Remarks at the Launch of the 2009 Report of the MDG Gap Task Force
Remarks by Mr. Sha Zukang, Under-Secretary-General for Economic and Social Affairs at the Launch of the 2009 Report of the MDG Gap Task Force New York, 16 September 2009
16 September 2009, New York
Delivered by Mr. Jomo Kwame Sundaram, Assistant Secretary-General for Economic Development, Department of Economic and Social Affairs
The Deputy Secretary-General has outlined the main findings of the Report and emphasized their significance in the present economic situation.
As DESA has analyzed, in our mid-year update of the World Economic Situation and Prospects, the global policy response has been unprecedented, in terms of monetary, fiscal and financial measures to stabilize financial markets and revive global growth. Yet, much greater efforts are still needed, through better policy coordination and larger financial transfers to developing countries, better aligned with long-run sustainable development goals.
DESA also coordinates the monitoring of progress towards all the MDGs, with the latest Millennium Development Goals Report launched by the Secretary-General this past July in Geneva.
I would like to stress the importance of monitoring progress on MDG8, not only quantitatively, but also qualitatively. This allows the international community to gauge our progress in strengthening the global partnership for development.
I would like to expand on what the Deputy Secretary-General has mentioned, identify some of the gaps that need to be filled, and highlight some policy recommendations from this year’s Report. The full report can be accessed from the website of the MDG Gap Task Force: http://www.un.org/esa/policy/mdggap/.
In 2008, total net aid from OECD/DAC countries amounted to only 0.3 per cent of their combined gross national income, not even half the UN target of 0.7 per cent. Enormous efforts will be needed to fill this gap. New commitments made at the G8 Summit in L’Aquila in response to the ongoing food crisis demonstrated that the international community can rise to challenges in a concerted way, giving hope that more resources can be mobilized.

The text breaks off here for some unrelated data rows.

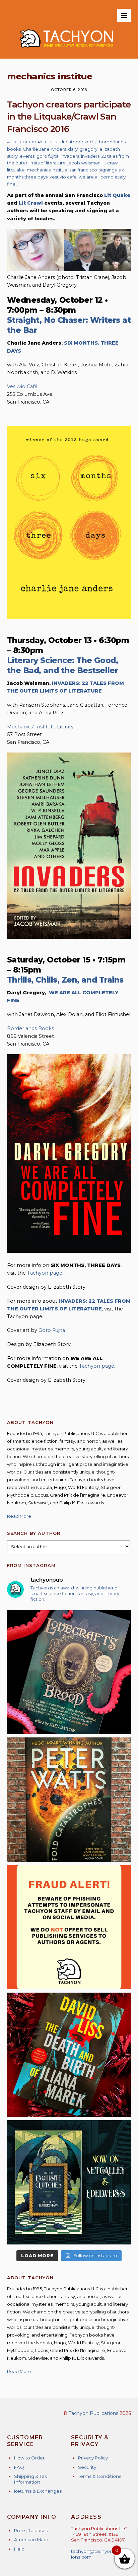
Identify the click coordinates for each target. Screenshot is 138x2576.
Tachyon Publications (93, 2413)
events (27, 156)
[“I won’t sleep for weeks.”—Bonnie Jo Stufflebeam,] (69, 1672)
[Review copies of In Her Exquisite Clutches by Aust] (69, 2182)
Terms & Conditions (99, 2476)
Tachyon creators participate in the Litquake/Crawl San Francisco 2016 (69, 116)
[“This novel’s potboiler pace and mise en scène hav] (69, 2055)
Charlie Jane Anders (44, 149)
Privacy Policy (93, 2457)
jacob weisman (84, 162)
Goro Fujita (52, 1330)
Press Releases (31, 2530)
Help (19, 2549)
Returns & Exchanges (38, 2491)
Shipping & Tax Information (30, 2479)
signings (108, 169)
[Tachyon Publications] (66, 50)
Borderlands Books (30, 1028)
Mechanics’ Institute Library (40, 727)
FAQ (19, 2467)
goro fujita (48, 156)
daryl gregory (82, 149)
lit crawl (110, 162)
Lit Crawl (31, 203)
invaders (70, 156)
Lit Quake (117, 195)
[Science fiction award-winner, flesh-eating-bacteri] (69, 1799)
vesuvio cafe (63, 177)
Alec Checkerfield (30, 142)
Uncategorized (76, 141)
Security (87, 2467)
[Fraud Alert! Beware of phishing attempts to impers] (69, 1927)
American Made (32, 2539)
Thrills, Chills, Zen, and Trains (65, 980)
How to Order (29, 2457)
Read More (19, 1516)
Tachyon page (44, 1273)
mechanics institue (47, 169)
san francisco (83, 169)
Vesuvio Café (22, 386)
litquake (16, 169)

Active trade policies are needed in the face of protectionist trends and the alarming 20 percent fall in global trade from April 2008 to April 2009. Even if trade recovers a little in the coming months, the losses for most developing countries have been severe. At the WTO Ministerial Meeting in Hong Kong in December 2005, governments agreed to give duty-free, quota-free access to 97 per cent of exports from the poorest countries, but to date, there has been no progress. I urge the international community to resist protectionist urges, which will only serve to exacerbate the global downturn, and to immediately provide 100 per cent market access to the LDCs to enhance their economic recovery.
By the first quarter of 2009, 35 of the 40 eligible countries had qualified for debt relief under the Heavily Indebted Poor Countries (HIPC) Initiative. Many have already received substantial relief when external finance was plentiful. The global financial crisis has made prospects for highly indebted countries more uncertain, with many developing economies likely to take on more debt to stem the economic downturn. The international community should accelerate and broaden debt relief initiatives to prevent debt distress spreading.
People in developing countries are paying 3 to 6 times more than what they should be paying for essential medicines, mostly due to the unavailability of generic alternatives. The international community must urgently ensure affordable access to generic medicines in developing countries.
Similarly, people in developing countries pay 10 times more for internet services than those living in developed countries. The private sector should work together with public telecommunication companies and regulators to greatly accelerate and improve internet access and affordability in developing countries.
Finally, to address the looming challenge of climate change, massive public investments are urgently needed in renewable energy infrastructure and public transportation, and for much greater research, development and affordable adoption of new technologies for both climate change mitigation and adaptation, and to advance sustainable development more generally.
The Task Force has begun work on our 2010 report in which we will analyze the most important of all gaps – the “needs gap” – to assess how well support by the international community responds to the real needs of developing countries. The Task Force thus aims to make a significant contribution to the 2010 Summit’s review of progress towards the MDGs in order to improve prospects for reaching the goals by 2015.